Menu Homeo
The law of Similars: individualization principle
This natural law, dimly perceived by Hippocrates only, has been described for the first time by Hahnemann, who deduced it experimentally by observation, and confirmed it by clinical experience at the patient’s bedside. Therefore, and years before the famous physiologist Claude Bernard, Hahnemann has also been the first in medical history to base medicine on experimentation (even if most classical books shamefully neglect such an information) and no more on vague hypothesis or woolly theories, very popular in his century.
This law can be formulated as follows: any substance can affect a healthy and sensitive subject. This affection is defined by a set of symptoms. This substance will thus be able to cure a patient presenting with the same symptoms.

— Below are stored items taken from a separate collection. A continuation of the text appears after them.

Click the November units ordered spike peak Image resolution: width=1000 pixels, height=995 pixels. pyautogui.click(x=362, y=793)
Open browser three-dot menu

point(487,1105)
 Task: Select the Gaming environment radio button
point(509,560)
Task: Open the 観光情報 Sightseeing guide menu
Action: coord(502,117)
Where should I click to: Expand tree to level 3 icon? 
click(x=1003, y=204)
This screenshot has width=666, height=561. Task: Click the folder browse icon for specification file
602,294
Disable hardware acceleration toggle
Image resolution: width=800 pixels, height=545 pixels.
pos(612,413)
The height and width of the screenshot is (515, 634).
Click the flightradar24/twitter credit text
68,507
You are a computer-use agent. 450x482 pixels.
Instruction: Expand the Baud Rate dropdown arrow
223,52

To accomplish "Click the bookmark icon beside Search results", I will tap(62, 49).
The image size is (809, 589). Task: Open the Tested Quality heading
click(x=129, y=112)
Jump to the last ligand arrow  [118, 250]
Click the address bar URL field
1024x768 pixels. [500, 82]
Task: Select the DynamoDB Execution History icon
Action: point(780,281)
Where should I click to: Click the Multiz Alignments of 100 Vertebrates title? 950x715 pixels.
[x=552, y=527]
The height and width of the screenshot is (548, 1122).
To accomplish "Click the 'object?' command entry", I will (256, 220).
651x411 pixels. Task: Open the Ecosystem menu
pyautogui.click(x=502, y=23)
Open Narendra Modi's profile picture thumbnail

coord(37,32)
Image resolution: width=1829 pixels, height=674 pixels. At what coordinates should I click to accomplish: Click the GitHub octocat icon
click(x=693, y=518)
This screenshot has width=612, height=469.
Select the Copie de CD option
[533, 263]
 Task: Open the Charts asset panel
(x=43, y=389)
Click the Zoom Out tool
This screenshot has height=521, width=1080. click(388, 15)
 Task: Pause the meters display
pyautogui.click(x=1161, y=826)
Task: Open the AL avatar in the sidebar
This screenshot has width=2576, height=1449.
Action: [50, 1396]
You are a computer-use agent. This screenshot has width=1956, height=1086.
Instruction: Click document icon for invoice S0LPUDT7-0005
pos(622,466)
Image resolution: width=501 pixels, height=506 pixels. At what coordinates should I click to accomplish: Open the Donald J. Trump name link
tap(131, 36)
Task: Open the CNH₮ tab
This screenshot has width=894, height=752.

This major law still isn’t very well known today: aspirin poisoning induces fever and intense joint pain, cortisone induces eczema, etc.
The principles discovered by Hahnemann are universal principles, which govern the prescription of all active substances in the organism, may they be raw or dynamised, or of vegetal, mineral, animal or synthetic origins. The active substance will disturb the functioning of the organism and the patient will be cured if and only if the artificial disease induced by the drug is similar to the patient’s natural disease. The degree of similarity between the drug and the natural disease is the only factor that allows to expect recovery (it is what we call homeopathicity).
The methods used by a homeopath physician are quite similar to those used by a mushroom picker: make sure to know the maximum species as well as their characteristics by heart. On first view, a mushroom can look like another mushroom you are used to see, but its gills, the colour of the spores, or a different taste or odour may indicate that it is not the same species. In order to treat by similars, the physician must study thoroughly the artificial tables created by drugs (there are approximately a thousand common tables) but also analyse in detail the patient’s symptoms, it is what we call individualization.
This reality is diametrically opposed to the way classical medicine treats its patients. It persists in ignoring the fact that all ill patients are dissimilar and cannot become sick in the same way, or benefit from the same treatment. The concept of “personalised medicine” has only been mentioned recently by big pharmaceutical industries looking for new sources of income. Genetic mapping is then supposed to predict a patient’s intolerance to such or such drug, and thus facilitate the choice between classical treatments and predict their tolerance. According to the homeopath, used to work with his intellect and sense of observation only, this big and expensive enterprise is doomed to failure.